REQUIRED TASK A: Copy out every sentence ending in a question mark in the blog post, including its title.
REQUIRED TASK B: In the blog post, what did the first semester focus on?
REQUIRED TASK C: Write the next part of the blog post about planning the second semester, picking up right after its final sentence.

Monday, January 23, 2017

Where to start?

Second semester.  A new beginning.  Another chance to light a fire. Thrilling and terrifying all at the same time.  And I'm not thinking about students when I write this, but rather of the teacher.   That's me.  For a global thinker, it is all so overwhelming because I see all the possibilities and the way each plays out and they are all simply swirling in my head.  And for a teacher like me, pinning them down into a linear fashion that anyone else can follow is the biggest challenge of all. So, I get out yet another notebook and try, try, try to catch the tails of all those balloons floating around in the sky. I spend 20 minutes just looking for the right pen to use to begin to line it up. What do they need to know how to do to be successful?

Here's what I know:

  • This semester is the semester of ridiculous testing.  SAT and AP.  It is my job to prepare my students.  It is also my job not to step every day on their souls by inflicting myriad reading passages accompanied by brain draining multiple choice questions. How to balance this? What's true for AP is that after all of the AP reading passages we've done, the SAT passages are like kindergarten.  So, they don't need that.  English 11 on the other hand does need that but wants it the least, for the most part.
  • This year's AP students, and actually many English 11, come in with strong rhetorical analysis skills because of the new SAT essay and the tremendous job that English 10 teachers have done in introducing and covering those skills....which means that we can spend less time there and more time on authentic writing.  First semester was all about real and expressive writing and inquiry and the personal essay.  Second semester should focus on reviewing the rhetorical analysis stuff, but should also move on to what will be especially important for college: synthesis writing a.k.a "the research paper."
  • What I want my goal to be with the synthesis writing is to turn the old "term/research paper" on its head and make it waaaaay more meaningful for students.  Waaaaay more authentic. I believe it is the big essential learning that is left. When I say that, what is implied is that there are a hundred tiny essential learnings that take place all at once that can't help but be part of what leads students to be able to write the synthesis writing.  
  • This is where it gets muddy.....there is the timed one that they will be required to do for the AP test and then there is the real stuff where they get to actually engage in the process of inquiry.  It feels to me as though what must come first is the real one and then we practice the fake timed one.

DATA SUPPLIED:
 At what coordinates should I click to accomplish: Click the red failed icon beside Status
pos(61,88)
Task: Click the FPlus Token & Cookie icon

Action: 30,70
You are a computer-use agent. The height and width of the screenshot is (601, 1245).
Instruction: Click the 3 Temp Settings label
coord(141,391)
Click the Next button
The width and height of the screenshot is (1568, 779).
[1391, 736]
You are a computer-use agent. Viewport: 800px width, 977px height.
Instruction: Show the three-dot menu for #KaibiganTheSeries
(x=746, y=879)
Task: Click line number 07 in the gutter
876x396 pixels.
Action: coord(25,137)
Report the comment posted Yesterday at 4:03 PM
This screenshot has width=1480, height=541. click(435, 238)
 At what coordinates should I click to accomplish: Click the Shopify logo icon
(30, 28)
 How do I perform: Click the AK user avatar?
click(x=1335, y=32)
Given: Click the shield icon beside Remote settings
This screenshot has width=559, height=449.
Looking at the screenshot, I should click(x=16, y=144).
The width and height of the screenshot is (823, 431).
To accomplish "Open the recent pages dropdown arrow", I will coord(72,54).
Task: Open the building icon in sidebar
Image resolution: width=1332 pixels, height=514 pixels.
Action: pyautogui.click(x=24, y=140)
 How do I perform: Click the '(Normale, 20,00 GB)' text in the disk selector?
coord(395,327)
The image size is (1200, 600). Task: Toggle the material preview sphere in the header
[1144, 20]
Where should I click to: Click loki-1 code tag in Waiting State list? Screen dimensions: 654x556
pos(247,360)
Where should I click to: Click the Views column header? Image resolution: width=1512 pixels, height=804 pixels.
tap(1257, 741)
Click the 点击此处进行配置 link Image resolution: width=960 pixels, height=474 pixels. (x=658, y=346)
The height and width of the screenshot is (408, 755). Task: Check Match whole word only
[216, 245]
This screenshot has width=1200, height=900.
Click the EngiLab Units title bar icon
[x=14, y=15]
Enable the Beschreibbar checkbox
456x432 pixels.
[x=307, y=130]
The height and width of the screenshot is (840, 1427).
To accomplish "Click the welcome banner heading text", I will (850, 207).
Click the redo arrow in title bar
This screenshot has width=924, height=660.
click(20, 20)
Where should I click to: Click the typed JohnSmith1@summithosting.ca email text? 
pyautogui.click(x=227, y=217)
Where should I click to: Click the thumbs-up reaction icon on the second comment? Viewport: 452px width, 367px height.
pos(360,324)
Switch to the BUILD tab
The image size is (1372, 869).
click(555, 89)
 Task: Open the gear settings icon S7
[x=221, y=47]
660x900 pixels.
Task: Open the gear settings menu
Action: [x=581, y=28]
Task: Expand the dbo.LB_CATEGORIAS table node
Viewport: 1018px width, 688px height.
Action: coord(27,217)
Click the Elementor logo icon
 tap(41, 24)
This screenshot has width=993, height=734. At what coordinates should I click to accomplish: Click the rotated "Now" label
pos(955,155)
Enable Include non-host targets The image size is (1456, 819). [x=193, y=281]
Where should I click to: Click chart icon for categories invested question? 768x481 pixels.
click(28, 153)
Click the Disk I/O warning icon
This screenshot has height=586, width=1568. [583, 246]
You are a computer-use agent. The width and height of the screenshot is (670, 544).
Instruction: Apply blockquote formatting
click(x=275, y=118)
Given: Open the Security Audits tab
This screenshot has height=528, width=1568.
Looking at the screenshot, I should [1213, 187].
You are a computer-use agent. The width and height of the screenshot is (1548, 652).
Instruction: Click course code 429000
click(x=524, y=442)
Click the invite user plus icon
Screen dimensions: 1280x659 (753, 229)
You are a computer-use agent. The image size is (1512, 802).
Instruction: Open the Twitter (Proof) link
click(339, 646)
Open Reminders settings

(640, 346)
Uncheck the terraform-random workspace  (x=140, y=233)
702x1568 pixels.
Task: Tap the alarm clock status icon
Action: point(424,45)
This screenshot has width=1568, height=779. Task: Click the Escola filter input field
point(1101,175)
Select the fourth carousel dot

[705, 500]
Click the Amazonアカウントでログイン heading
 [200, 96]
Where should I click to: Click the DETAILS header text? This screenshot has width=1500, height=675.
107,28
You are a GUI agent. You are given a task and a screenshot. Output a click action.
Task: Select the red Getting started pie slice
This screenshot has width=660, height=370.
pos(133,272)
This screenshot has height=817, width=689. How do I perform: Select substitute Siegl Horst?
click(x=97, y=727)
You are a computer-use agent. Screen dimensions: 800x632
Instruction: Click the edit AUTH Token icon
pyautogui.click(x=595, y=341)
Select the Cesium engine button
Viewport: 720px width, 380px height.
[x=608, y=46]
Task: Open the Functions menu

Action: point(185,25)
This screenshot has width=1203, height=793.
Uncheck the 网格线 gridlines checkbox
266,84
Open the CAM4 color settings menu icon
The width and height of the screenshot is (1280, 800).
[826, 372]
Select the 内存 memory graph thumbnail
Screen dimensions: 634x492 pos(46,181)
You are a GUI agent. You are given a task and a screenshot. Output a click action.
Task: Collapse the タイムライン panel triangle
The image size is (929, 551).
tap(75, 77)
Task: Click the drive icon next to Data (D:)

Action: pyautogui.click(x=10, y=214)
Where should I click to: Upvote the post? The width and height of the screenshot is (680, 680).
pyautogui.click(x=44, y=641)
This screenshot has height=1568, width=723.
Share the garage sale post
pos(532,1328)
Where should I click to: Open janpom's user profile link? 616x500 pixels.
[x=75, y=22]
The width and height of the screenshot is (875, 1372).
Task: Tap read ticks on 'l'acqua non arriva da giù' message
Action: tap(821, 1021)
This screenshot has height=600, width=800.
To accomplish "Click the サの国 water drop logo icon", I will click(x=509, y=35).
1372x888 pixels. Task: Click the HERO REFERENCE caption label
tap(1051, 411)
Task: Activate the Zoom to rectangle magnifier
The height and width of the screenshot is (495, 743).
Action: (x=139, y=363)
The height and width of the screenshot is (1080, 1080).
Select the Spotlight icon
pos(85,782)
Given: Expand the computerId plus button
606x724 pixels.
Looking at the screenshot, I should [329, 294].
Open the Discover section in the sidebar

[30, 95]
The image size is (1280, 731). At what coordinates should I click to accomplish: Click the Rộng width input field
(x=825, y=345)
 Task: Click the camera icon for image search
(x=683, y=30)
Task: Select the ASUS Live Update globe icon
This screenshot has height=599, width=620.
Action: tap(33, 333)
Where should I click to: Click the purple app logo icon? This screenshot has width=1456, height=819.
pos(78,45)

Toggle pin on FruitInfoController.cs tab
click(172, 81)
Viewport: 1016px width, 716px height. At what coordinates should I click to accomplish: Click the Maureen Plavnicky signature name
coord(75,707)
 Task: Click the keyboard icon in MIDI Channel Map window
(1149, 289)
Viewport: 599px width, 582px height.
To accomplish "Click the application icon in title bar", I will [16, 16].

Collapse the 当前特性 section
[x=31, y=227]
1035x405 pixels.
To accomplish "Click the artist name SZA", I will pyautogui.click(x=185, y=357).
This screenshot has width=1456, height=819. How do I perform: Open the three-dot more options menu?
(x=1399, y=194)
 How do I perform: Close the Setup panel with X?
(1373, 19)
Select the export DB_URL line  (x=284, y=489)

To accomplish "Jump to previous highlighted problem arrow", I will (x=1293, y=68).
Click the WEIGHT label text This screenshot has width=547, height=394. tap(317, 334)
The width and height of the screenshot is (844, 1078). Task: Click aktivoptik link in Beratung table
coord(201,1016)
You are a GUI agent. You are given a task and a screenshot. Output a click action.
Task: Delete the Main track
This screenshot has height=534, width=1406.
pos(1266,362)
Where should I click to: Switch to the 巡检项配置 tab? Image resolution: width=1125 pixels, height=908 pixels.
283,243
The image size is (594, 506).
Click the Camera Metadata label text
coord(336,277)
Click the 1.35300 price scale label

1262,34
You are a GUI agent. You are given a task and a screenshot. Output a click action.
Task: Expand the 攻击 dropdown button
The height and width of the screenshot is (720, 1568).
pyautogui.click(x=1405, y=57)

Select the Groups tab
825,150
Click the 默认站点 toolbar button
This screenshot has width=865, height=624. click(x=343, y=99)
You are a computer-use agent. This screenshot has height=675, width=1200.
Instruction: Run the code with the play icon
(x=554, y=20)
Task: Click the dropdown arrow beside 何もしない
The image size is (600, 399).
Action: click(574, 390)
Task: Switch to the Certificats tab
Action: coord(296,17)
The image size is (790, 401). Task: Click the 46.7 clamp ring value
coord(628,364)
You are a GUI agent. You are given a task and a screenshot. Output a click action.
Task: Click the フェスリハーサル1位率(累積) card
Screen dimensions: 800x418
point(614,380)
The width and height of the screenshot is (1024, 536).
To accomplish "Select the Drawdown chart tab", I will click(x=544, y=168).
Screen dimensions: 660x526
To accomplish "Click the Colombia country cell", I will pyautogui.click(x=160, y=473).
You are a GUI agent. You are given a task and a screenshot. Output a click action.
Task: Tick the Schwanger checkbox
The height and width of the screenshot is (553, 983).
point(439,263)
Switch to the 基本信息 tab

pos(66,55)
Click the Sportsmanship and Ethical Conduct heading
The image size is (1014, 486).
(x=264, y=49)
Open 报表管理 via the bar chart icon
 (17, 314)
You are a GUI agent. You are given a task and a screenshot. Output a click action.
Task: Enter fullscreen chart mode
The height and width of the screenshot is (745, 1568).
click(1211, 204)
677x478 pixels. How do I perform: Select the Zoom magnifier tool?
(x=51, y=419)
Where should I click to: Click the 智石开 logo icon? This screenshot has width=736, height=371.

REPLY A:
- Where to start?
- What do they need to know how to do to be successful?
- How to balance this?

REPLY B: Real and expressive writing, inquiry, and the personal essay.

REPLY C:
  • If that was muddy, this next part is like trying to wade through clay.  At the same time, I must figure out a meaningful way to teach vocabulary and also read as a class (shoot me now) at the minimum one novel, at the most three. To what end?  Exposure?  Okay?  What works better for me is to probably read and incorporate the writer's notebook during that reading and the independent reading so that they can find a "seed" idea upon which they can formulate a question upon which they can engage in authentic inquiry. And that is good for all kids, AP or not.
  • So I'm back at my same question: where do I start?
  • Maybe I start by Considering the Lobster (David Foster Wallace) with all students, AP or not.  But for English 11, I break it into manageable chunks. And I pull vocab from there.  And I incorporate the writer's notebook thinking piece.  So, we do this with something small.  And then with Brave New World.  And we examine the question(s) that Wallace and Huxley probably began with. All the while doing the same with independent reading.  And then, and then, and then ......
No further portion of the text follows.